**Passage shown:**
1068.6Foam suggestionsKBOMFG::KLINGENBERGThu Aug 03 1989 11:3021
    Kay,
    
    the foam does not add structural reinforcement, but is used to
    support the glass fuse so that it can't buckle. The glass is forced
    to keep it's nearly cylindrical shape which is the strongest shape
    it can have. There is no way to bend it unless you reach the tensile
    strength of the fiberglass. This is basically the same as what the
    foam does to your (wood or glass) sheeted wing.
    
    Can't say something about the weight. A friend of mine bought a
    used glider about ten years ago, and for weight reasons he pulled 
    out the foam the previous owner hat put into the rear.
    
    If you should decide to go "the foam way", make sure to clamp down
    the rudder while the foam cures. It expands incredibly and will
    try to make a bubble out of your beautiful rudder.
    
    Good luck with your wonderful ship!

**Dataset content:**

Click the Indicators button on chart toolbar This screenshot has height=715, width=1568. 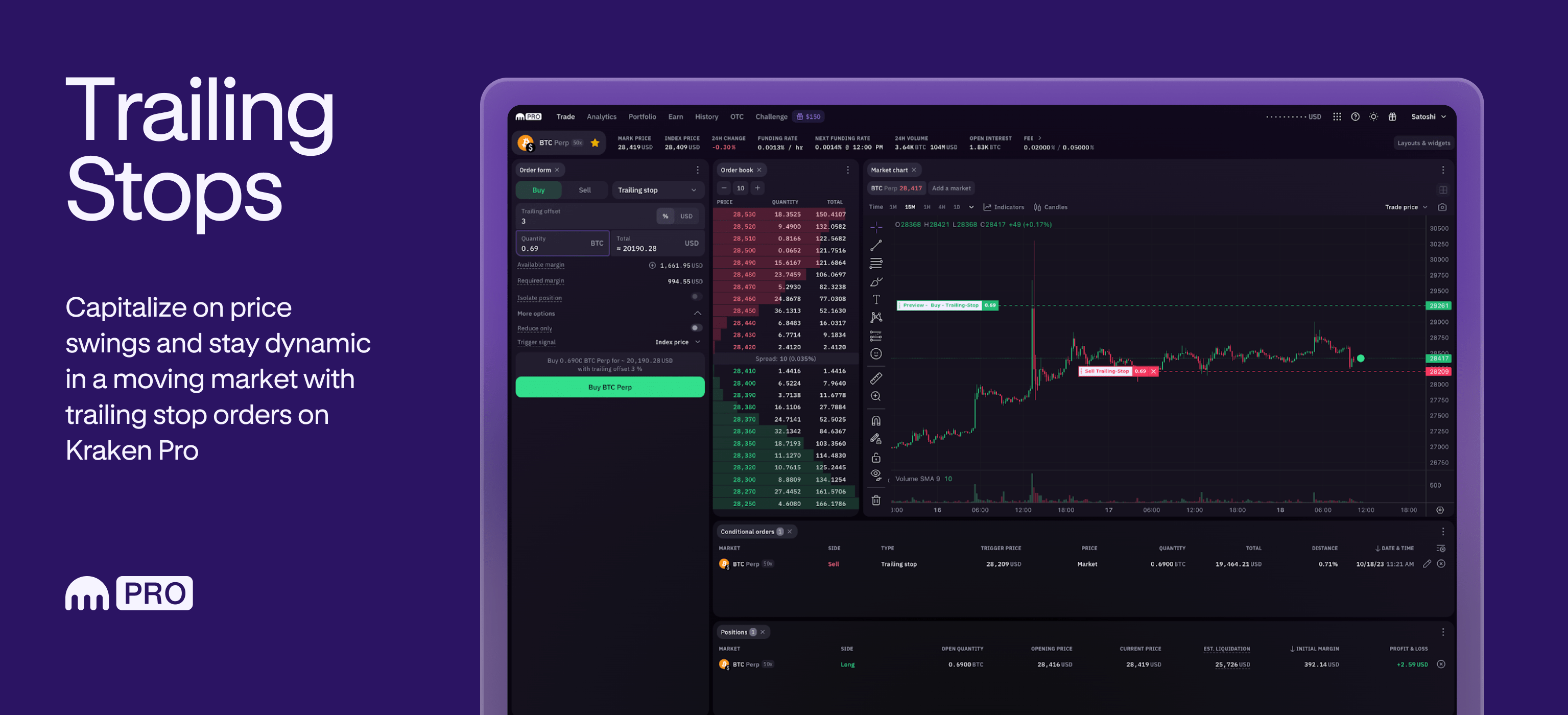point(1003,207)

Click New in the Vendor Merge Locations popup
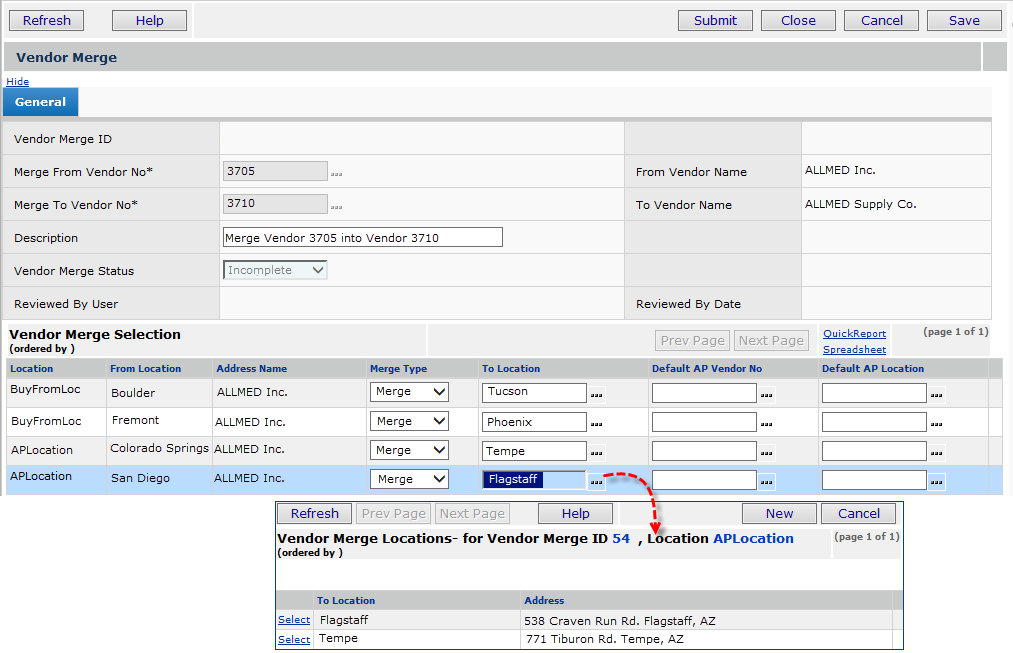tap(779, 513)
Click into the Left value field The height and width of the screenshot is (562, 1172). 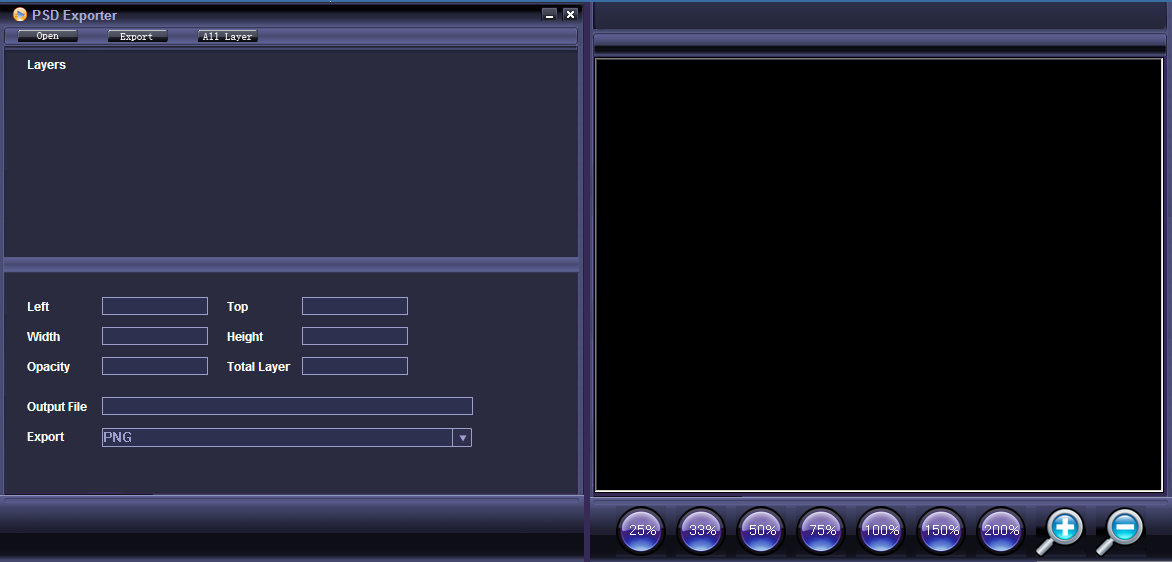[155, 306]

**Task to carry out:** Return, word for word, the part of the post about foam in a glider starting at "Can't say something" and ending at "your wonderful ship!". The lines have no connection to the post about foam in a glider.

**Answer:**
Can't say something about the weight. A friend of mine bought a
    used glider about ten years ago, and for weight reasons he pulled 
    out the foam the previous owner hat put into the rear.
    
    If you should decide to go "the foam way", make sure to clamp down
    the rudder while the foam cures. It expands incredibly and will
    try to make a bubble out of your beautiful rudder.
    
    Good luck with your wonderful ship!